__Task requirements__. Below is some data. Retype exactly the lines starting at the one with "Given: Select the" and ending at the one with "Task: Toggle Hide".
========================================
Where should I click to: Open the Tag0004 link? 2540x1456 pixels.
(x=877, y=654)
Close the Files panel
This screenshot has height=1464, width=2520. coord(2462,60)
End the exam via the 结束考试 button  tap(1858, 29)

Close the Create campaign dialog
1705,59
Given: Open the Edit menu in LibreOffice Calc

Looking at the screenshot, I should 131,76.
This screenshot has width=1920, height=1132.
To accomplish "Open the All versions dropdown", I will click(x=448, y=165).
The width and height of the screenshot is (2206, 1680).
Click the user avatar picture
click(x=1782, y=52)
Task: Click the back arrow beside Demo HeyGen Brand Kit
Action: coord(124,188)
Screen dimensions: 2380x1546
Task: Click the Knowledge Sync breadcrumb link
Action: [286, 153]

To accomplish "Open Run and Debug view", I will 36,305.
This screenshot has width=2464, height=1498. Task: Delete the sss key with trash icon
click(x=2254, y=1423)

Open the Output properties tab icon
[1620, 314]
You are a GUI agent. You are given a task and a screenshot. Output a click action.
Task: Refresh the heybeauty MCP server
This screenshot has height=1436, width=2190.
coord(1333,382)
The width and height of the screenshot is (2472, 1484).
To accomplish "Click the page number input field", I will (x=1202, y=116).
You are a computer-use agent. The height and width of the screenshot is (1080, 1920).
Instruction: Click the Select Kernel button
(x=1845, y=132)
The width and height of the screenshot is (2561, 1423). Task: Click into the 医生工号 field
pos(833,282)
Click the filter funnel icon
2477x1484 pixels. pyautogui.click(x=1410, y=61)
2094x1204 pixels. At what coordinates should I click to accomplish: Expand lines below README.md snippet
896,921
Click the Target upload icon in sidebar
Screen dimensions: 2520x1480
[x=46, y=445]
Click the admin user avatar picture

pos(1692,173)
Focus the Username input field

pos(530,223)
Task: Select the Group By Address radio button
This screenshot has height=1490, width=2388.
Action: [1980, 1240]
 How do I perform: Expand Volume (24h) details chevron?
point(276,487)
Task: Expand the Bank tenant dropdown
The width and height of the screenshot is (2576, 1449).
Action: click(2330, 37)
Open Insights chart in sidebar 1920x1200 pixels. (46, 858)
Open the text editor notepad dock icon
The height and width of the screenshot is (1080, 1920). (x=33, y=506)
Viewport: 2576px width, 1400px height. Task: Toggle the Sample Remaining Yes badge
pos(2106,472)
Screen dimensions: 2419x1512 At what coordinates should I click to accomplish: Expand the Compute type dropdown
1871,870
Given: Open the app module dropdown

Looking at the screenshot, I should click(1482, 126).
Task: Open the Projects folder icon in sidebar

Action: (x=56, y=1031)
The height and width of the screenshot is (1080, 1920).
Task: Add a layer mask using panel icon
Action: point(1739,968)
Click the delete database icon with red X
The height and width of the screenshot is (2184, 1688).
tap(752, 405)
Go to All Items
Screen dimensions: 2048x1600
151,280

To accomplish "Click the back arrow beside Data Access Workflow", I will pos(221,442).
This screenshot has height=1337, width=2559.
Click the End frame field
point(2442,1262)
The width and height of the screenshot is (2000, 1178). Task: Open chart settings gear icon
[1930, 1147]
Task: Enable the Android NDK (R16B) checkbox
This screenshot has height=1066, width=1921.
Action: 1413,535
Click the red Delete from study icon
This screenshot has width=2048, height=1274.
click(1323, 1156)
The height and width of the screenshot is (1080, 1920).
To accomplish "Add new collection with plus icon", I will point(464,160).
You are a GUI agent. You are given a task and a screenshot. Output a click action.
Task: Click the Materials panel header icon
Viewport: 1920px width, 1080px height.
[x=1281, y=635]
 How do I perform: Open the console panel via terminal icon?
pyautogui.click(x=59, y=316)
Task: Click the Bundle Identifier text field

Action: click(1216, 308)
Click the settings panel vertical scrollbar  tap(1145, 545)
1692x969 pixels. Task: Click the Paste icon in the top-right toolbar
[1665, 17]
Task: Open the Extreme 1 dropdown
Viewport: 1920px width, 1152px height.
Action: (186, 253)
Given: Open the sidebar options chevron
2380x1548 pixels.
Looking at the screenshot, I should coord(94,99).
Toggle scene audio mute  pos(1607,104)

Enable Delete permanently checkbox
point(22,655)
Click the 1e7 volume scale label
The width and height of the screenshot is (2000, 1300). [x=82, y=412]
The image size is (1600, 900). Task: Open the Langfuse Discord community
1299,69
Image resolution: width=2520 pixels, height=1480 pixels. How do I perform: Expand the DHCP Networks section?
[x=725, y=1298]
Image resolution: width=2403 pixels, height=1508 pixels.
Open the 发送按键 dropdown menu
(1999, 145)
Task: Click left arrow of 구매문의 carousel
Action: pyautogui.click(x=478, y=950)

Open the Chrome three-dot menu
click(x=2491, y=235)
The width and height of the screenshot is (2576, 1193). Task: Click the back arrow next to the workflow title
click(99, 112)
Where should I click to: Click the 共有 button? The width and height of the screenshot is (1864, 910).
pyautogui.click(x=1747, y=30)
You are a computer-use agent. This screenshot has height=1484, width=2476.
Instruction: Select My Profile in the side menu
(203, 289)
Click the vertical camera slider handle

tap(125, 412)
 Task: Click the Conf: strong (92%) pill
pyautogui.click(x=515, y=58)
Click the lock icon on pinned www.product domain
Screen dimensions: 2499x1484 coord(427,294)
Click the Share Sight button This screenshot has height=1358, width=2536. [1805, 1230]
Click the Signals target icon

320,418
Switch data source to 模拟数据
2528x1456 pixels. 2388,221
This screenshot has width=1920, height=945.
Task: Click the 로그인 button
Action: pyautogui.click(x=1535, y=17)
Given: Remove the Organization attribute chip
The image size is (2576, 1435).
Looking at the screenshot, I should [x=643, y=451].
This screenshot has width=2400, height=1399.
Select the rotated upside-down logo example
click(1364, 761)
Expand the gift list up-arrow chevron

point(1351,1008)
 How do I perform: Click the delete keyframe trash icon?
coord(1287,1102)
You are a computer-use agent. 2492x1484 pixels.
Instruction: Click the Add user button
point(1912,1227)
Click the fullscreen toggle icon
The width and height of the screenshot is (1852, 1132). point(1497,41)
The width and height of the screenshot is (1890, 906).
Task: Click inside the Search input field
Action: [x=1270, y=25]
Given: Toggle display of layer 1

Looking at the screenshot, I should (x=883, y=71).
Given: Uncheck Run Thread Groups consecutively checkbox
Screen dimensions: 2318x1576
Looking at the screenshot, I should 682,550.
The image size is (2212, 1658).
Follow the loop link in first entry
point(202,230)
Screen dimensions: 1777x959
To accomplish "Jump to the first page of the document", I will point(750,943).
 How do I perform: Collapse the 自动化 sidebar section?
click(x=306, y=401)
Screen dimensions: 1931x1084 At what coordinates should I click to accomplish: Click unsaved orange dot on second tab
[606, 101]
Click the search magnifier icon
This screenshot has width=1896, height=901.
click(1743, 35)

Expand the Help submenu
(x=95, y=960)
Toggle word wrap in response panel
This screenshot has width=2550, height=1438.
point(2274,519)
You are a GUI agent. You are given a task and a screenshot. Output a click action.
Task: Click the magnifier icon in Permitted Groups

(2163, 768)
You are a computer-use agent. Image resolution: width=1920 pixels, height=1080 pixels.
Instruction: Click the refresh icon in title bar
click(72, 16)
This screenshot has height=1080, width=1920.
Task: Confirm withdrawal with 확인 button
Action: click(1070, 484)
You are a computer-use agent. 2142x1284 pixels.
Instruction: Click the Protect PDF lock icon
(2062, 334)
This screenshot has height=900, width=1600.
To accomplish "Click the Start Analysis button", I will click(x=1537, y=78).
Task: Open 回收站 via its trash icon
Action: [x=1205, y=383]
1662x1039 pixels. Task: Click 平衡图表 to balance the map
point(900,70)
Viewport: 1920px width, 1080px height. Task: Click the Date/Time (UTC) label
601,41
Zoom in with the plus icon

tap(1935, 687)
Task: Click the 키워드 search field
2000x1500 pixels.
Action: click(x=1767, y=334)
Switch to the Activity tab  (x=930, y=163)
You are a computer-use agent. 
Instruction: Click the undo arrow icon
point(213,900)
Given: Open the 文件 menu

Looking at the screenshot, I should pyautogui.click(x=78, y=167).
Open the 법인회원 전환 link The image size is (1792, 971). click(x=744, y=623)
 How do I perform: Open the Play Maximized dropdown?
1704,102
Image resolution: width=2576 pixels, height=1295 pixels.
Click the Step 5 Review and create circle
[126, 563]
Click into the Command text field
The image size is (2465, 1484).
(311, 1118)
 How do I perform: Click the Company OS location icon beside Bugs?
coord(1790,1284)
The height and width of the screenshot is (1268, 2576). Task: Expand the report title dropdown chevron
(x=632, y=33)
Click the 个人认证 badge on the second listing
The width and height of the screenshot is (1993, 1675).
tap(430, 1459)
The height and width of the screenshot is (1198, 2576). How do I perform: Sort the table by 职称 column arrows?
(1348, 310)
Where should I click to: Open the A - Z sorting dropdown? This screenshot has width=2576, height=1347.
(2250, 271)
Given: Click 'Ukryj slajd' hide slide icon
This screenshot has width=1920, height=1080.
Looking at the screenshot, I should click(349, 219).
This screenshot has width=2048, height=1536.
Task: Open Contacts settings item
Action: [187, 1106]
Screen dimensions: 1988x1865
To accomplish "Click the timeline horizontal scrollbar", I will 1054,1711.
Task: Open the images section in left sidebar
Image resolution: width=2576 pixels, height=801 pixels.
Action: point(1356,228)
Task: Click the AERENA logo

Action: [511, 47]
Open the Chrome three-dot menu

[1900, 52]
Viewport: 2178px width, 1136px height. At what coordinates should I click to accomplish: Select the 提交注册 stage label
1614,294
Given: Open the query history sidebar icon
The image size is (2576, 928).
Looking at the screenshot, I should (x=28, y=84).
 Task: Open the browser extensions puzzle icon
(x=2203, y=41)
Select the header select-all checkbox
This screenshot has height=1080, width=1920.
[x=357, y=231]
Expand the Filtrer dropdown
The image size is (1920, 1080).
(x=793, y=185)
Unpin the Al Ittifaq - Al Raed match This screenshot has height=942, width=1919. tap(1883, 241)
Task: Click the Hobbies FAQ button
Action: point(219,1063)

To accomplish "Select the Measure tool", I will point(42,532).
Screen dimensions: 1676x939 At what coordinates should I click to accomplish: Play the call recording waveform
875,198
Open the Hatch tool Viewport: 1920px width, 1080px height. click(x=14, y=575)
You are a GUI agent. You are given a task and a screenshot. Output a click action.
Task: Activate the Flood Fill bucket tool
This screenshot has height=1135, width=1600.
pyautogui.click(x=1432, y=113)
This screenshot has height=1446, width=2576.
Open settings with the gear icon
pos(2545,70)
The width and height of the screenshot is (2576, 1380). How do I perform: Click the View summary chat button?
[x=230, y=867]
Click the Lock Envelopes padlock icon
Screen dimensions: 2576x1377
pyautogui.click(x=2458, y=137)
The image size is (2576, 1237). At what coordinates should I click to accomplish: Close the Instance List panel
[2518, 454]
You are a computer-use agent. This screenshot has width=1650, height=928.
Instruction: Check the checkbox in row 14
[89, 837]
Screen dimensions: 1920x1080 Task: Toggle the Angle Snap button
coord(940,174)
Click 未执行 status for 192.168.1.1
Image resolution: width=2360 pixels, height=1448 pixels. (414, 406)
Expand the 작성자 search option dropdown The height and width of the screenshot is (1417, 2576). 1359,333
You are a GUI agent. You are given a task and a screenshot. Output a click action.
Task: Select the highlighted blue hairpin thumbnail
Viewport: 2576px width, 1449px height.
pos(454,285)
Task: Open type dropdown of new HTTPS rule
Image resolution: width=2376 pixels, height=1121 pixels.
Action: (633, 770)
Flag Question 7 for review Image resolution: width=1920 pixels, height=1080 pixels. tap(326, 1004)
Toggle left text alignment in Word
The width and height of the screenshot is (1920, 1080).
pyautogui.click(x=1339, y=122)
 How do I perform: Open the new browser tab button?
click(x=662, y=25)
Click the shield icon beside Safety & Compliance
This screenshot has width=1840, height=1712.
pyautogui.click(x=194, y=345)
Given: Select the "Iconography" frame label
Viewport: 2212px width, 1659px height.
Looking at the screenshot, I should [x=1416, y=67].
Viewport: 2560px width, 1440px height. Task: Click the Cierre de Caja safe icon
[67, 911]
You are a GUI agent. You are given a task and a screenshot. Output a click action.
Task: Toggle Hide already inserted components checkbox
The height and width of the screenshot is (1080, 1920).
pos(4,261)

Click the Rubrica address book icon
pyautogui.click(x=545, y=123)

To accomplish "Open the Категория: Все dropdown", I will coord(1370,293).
========================================
__Exercise answer__.
Given: Select the "Iconography" frame label
Viewport: 2212px width, 1659px height.
Looking at the screenshot, I should [x=1416, y=67].
Viewport: 2560px width, 1440px height. Task: Click the Cierre de Caja safe icon
[67, 911]
You are a GUI agent. You are given a task and a screenshot. Output a click action.
Task: Toggle Hide already inserted components checkbox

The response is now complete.